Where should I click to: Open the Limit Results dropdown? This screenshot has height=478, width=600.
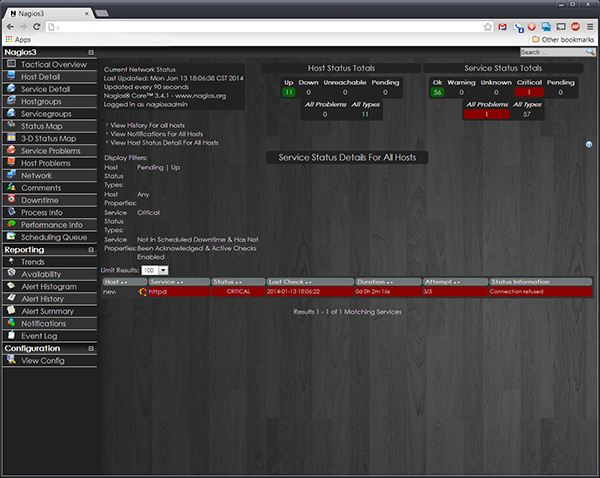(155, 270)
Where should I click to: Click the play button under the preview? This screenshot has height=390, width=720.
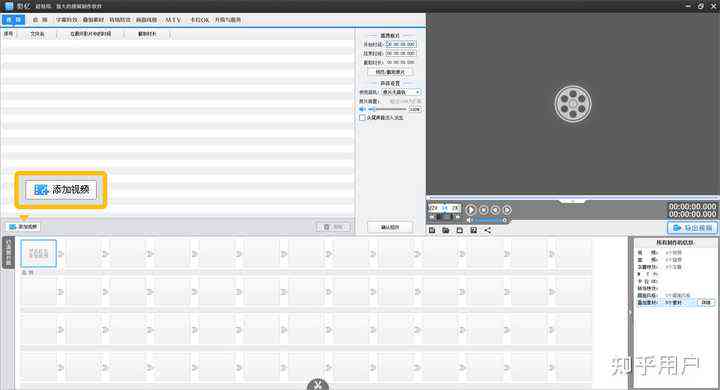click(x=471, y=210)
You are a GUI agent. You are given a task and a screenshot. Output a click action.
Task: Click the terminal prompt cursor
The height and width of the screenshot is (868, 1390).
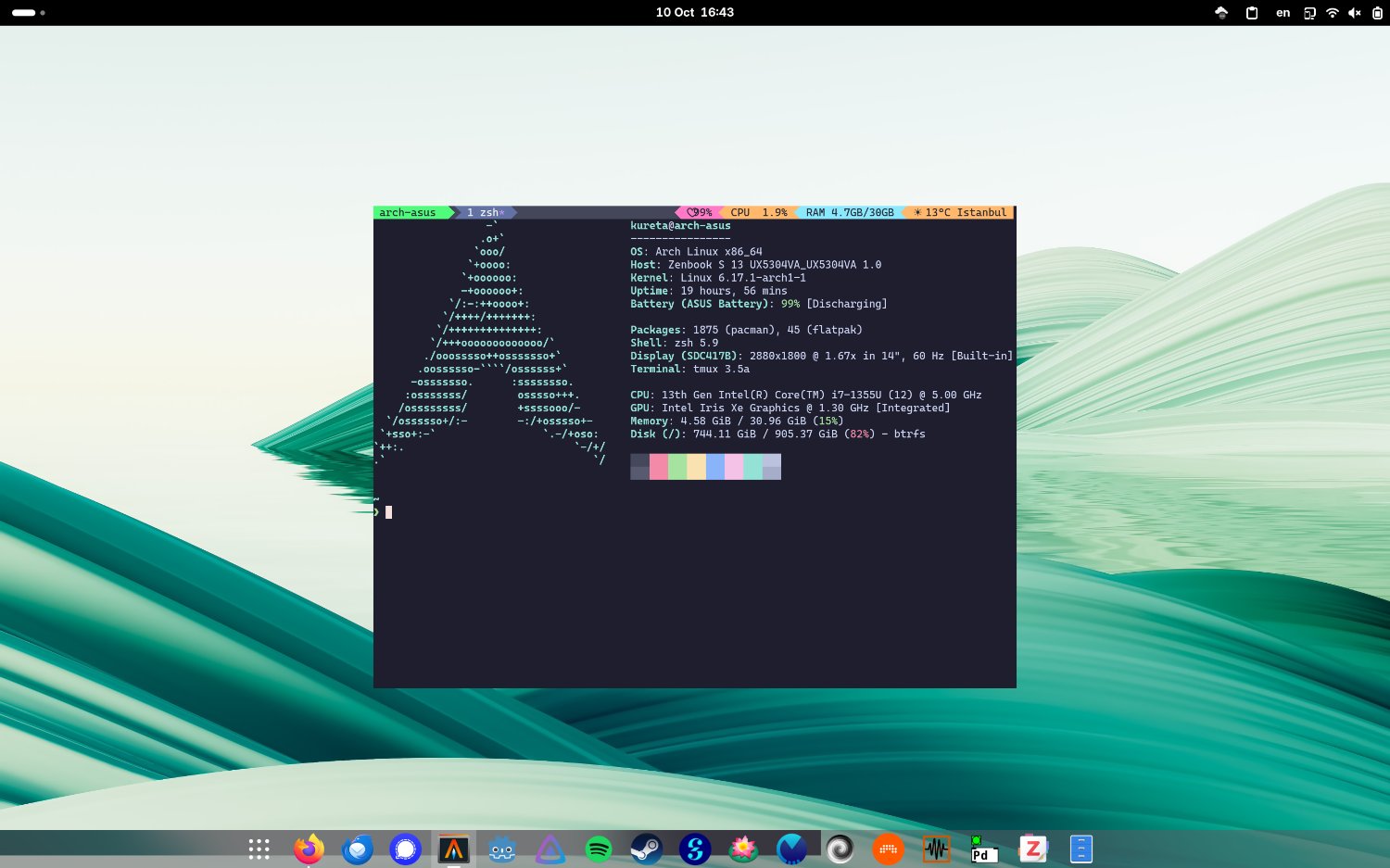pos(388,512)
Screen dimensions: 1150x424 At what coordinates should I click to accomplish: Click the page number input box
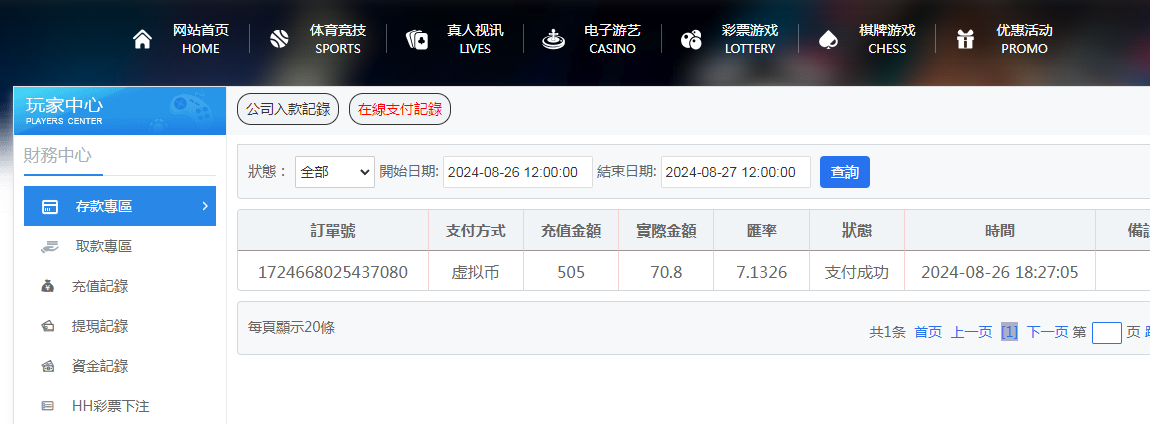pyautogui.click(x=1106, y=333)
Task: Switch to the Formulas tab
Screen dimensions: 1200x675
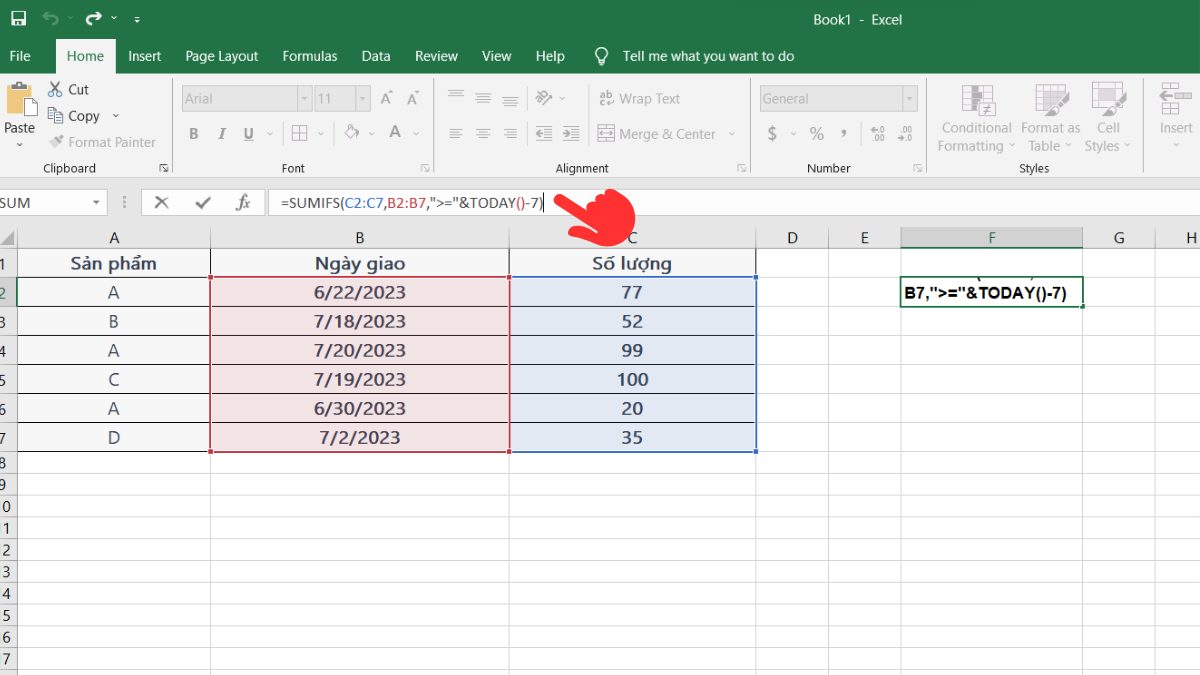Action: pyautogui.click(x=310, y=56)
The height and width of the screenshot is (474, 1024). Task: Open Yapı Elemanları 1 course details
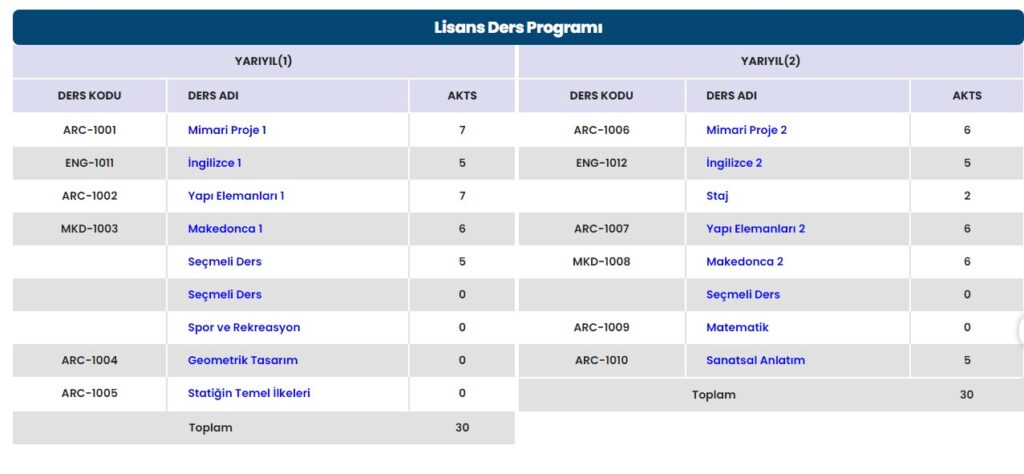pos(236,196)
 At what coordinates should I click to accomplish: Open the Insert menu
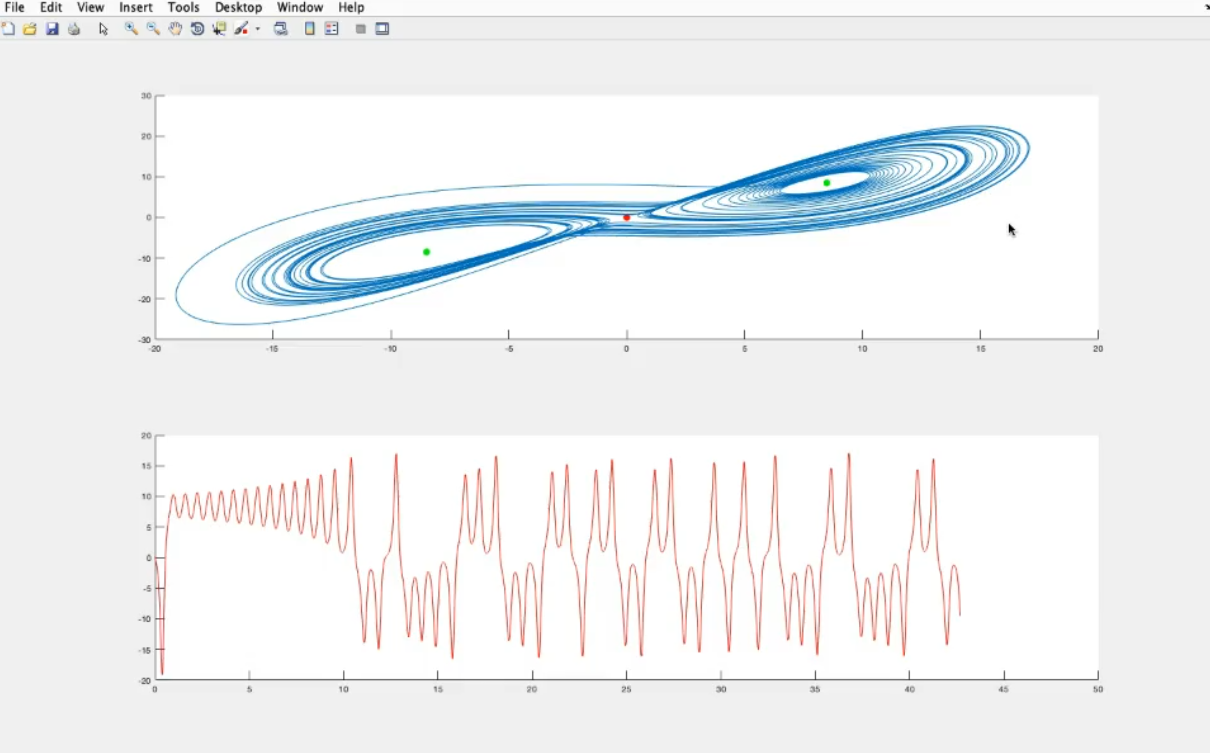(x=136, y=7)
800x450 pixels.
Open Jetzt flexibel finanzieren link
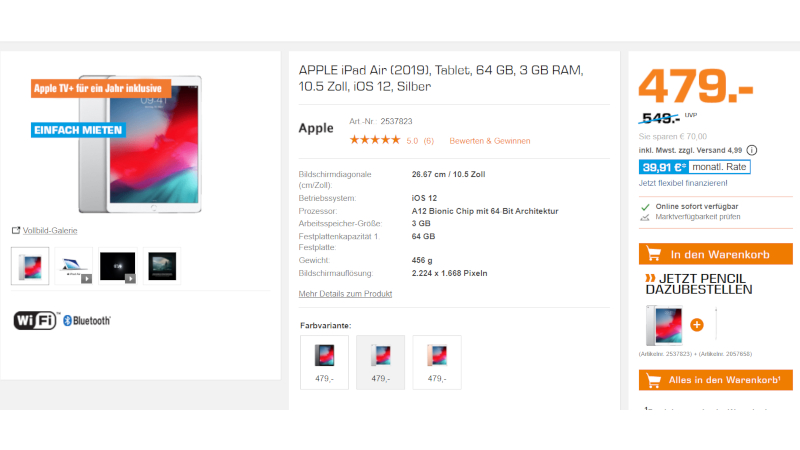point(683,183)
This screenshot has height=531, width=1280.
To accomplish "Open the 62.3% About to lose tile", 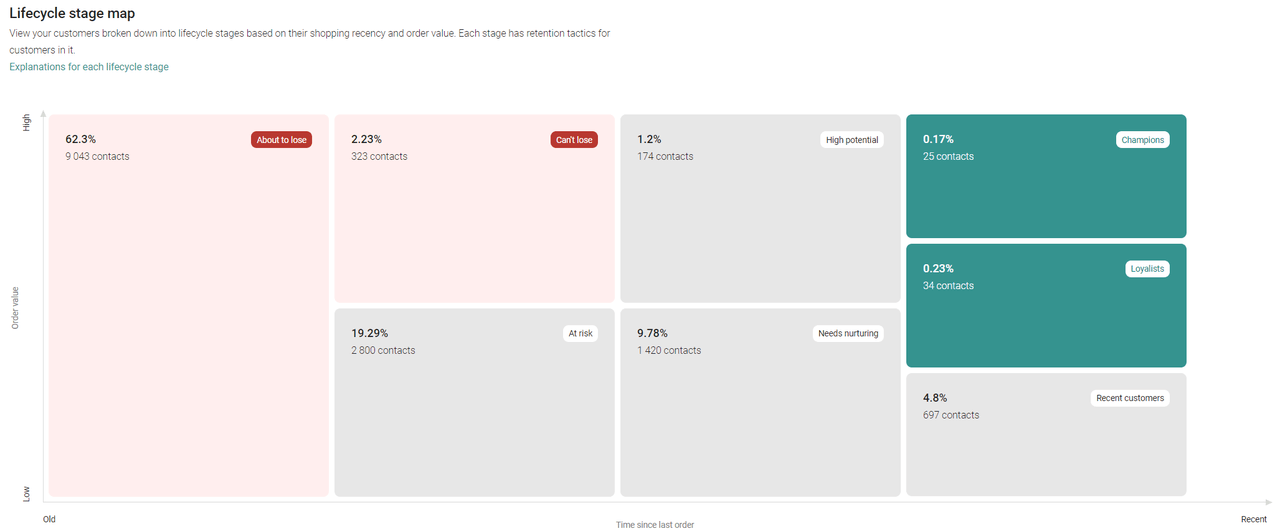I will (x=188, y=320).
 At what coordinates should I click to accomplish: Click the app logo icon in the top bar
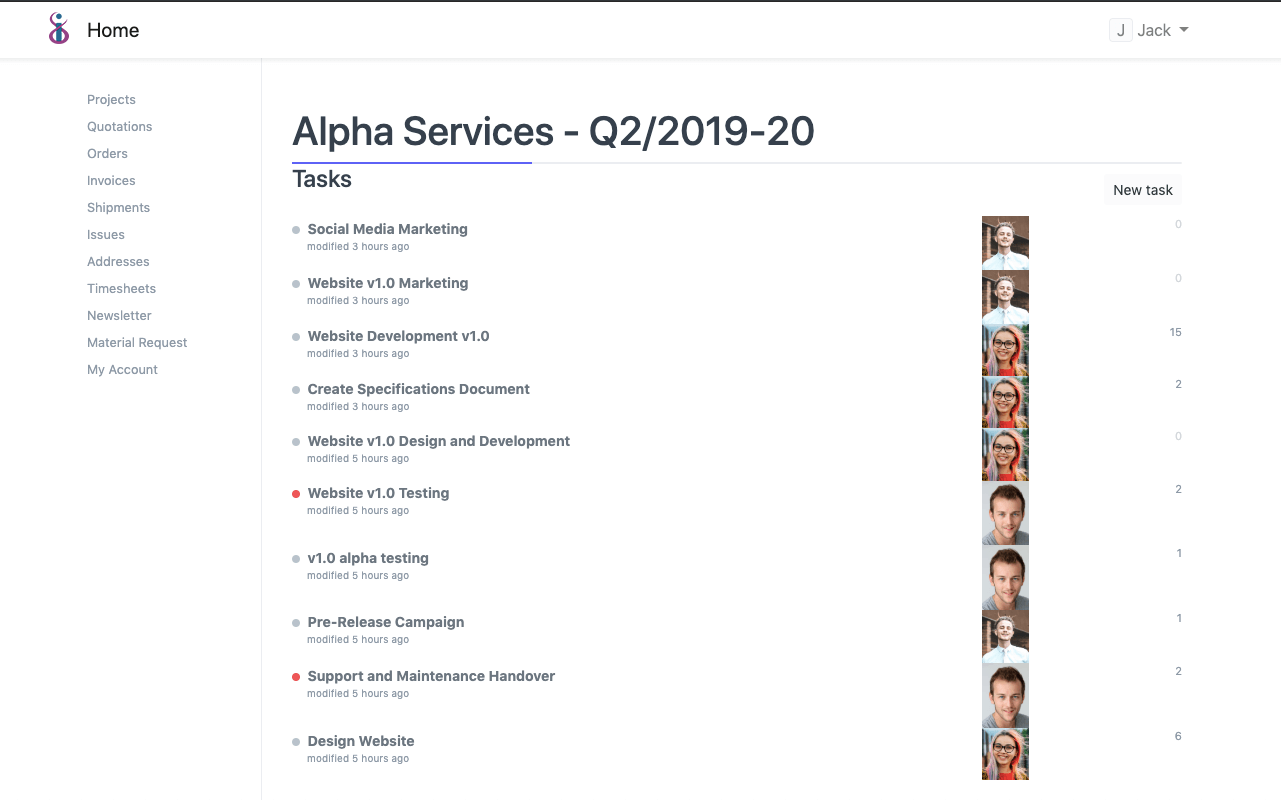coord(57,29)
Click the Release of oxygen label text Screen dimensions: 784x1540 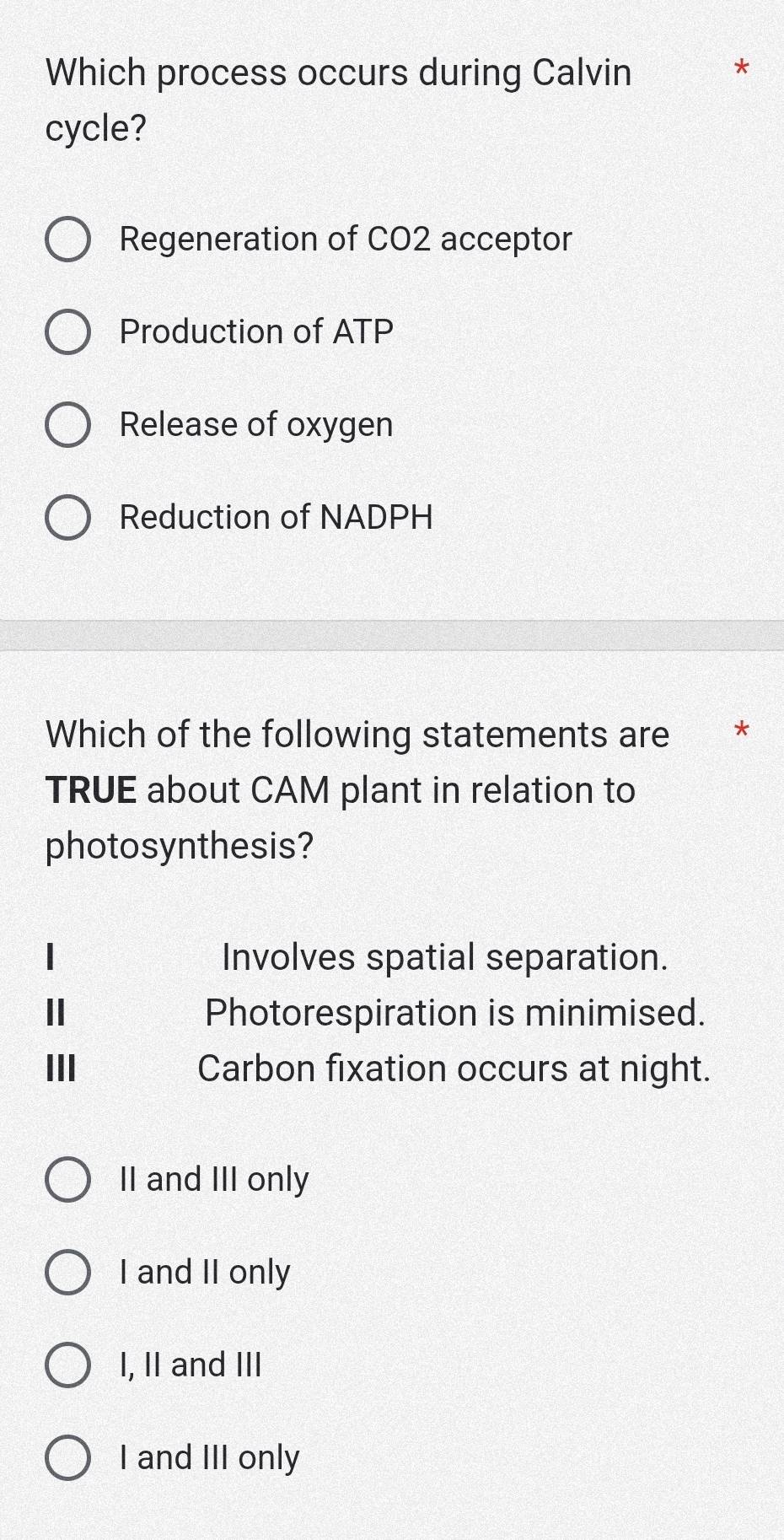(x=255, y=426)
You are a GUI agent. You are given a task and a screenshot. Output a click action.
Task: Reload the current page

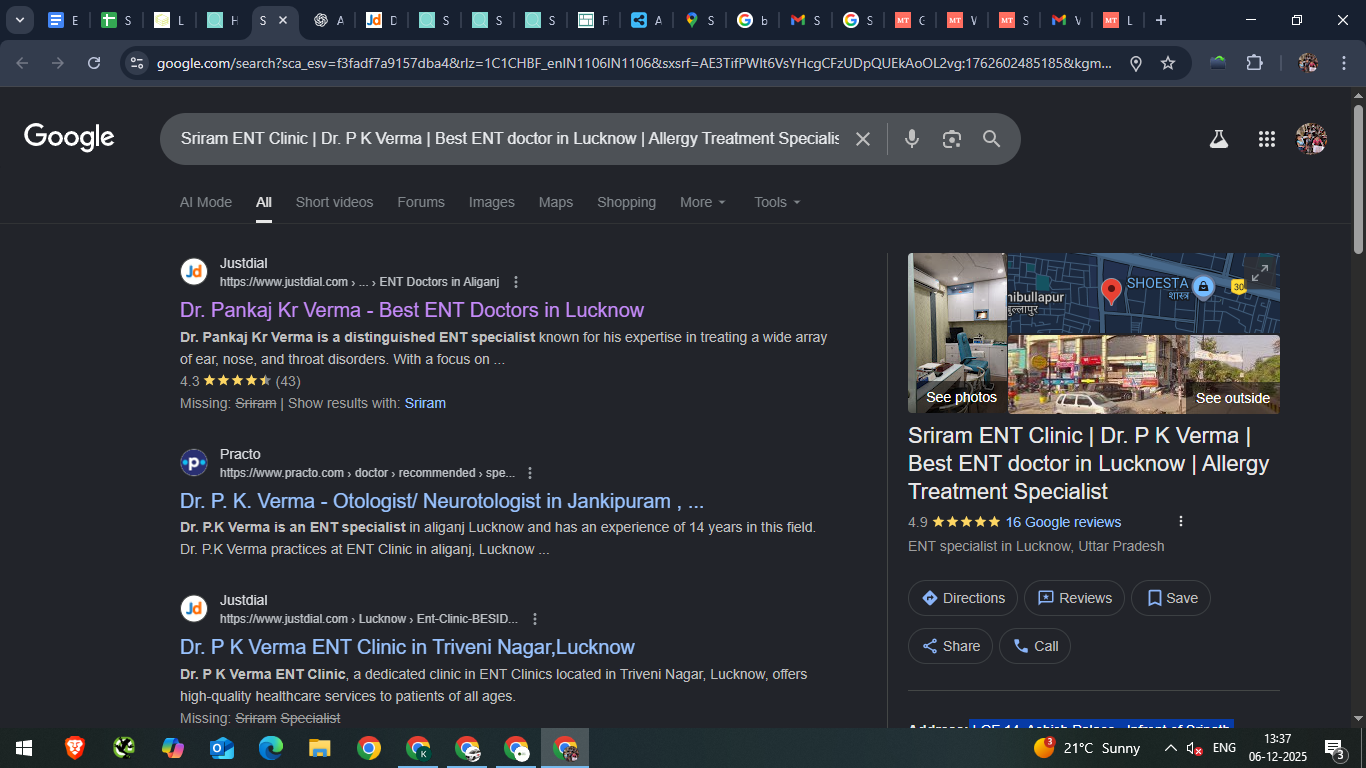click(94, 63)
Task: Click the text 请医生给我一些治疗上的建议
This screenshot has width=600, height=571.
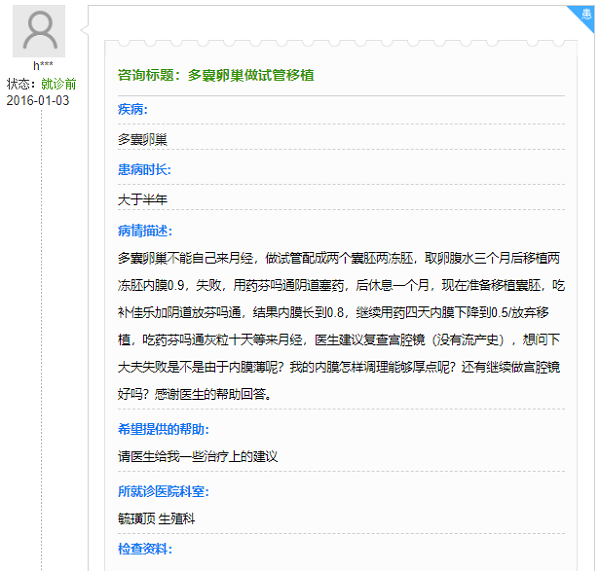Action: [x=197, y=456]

=====

Omit the pictures, then repeat exactly each line from the beginning of the listing through the line with "This screenshot has height=531, width=1280.".

Where should I click to: Open the Limit Results dropdown? This screenshot has height=478, width=600.
(155, 270)
Where should I click to: Click the play button under the preview? This screenshot has height=390, width=720.
click(x=471, y=210)
You are a GUI agent. You are given a task and a screenshot. Output a click action.
Task: Click the terminal prompt cursor
The height and width of the screenshot is (868, 1390).
pos(388,512)
Screen dimensions: 1150x424 At what coordinates should I click to accomplish: Click the page number input box
pyautogui.click(x=1106, y=333)
Task: Switch to the Formulas tab
Screen dimensions: 1200x675
Action: pyautogui.click(x=310, y=56)
The height and width of the screenshot is (474, 1024). Task: Open Yapı Elemanları 1 course details
pos(236,196)
 At what coordinates should I click to accomplish: Open the Insert menu
(x=136, y=7)
800x450 pixels.
Open Jetzt flexibel finanzieren link
point(683,183)
This screenshot has height=531, width=1280.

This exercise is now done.